S原:甘いです。この主人公は根っから腐ったような奴でな。精神科医のセラピーを受けるねんけど、全然効果がない。ちなみに、精神科医を演じているのは監督(ナンニ・モレッティ)ね。美味しい役を自分で演じしてまうというシャマラン病やな。
Y木:それは知らんけど。
S原:あとは、他の枢機卿たちが心の平穏を保つためにバレーボールをしたり、主人公がある役者と出会って自分がかつて役者を目指してたことを思い出します。
Y木:あーそれで、自分の人生を省みる、と。
S原:甘いです。そういう自省はしません。ただ単に逃げているだけです。自分勝手な男で暗い顔してブツブツ言うだけ。
Y木:えー……
Y木:じゃあ最後はどうなるの?
S原:あー最後はすごいで!新しい法王として選ばれた主人公が民衆の前にでます。みんな、新しい法王の言葉に期待します。ところが、「自分には向いていないと思うから、やめときますわ」と言うねん。
Y木:え、それでどうなるの?
S原:民衆も他の枢機卿たちも唖然とします。主人公は「バイなら」と言って、みんな困った顔をしておしまい。
Y木:……すごいラストやな。
S原:呆然とするのは、こっちのほうやっちゅーねん(苦笑)
Y木:(観客の)期待を裏切るという映画なんやろ。「常識」を覆すというか、宗教観を皮肉るというか。モンティ・パイソンとかメル・ブルックスとか、そういう作品自体が皮肉になっているタイプの映画ってあるやん。
S原:たぶんそうなんやろうなあ。でも主人公はどう考えても心の病気やねん。
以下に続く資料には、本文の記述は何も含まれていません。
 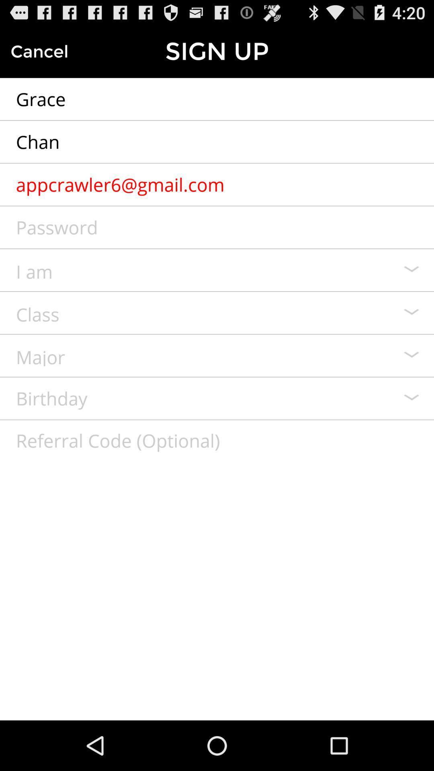 What do you see at coordinates (217, 399) in the screenshot?
I see `birthday file in sign up form` at bounding box center [217, 399].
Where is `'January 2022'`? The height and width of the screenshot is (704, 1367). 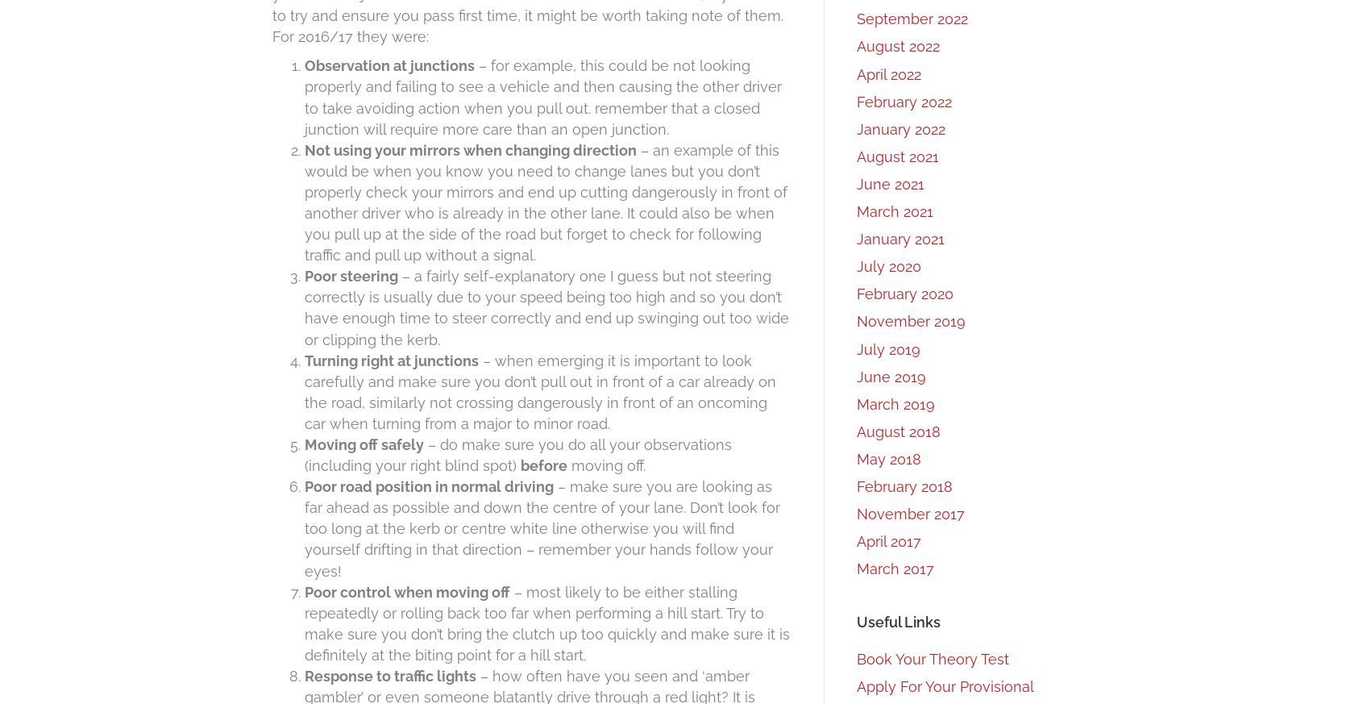 'January 2022' is located at coordinates (900, 128).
そういう人をみても笑われへんやろ? 本人は真剣に悩んでるし、観てるこっちは気の毒に思うし、自分やったらと考えたら余計に考え込んでしまうし……
Y木:心の病気か。コメディではないなあ。
S原:どっちにせよ、あまり上手く作っていないから全然映画に集中できない。生活に信仰心や宗教が根付いている国やとまた違う感想になると思うねんけどな。
Y木:それはあるやろうな。
S原:タイトルが(悪い方に)余計にミスリードしてる。みんなが想像するようなコメディではないです。デ・ニーロの「アナライズ・ミー」(1999)とかは、強面のマフィアのボスが実は心の病気にかかってしまうけど、なんとか誤魔化す…というのが面白いわけやん。同じように作ればええのに、この映画では、嫌なことからひたすらに逃避するだけやから、感情移入出来ない。
Y木:ふーん、今回は変な映画やな。
S原:イエース。さあみなさん。面白くないコメディを観たい人、皮肉を上手く言えていない映画を観たい人、そしてオロオロしているおじいさんを観たい人のみにおススメします。個人的には全然笑えず、またつっこみにくい映画でした~!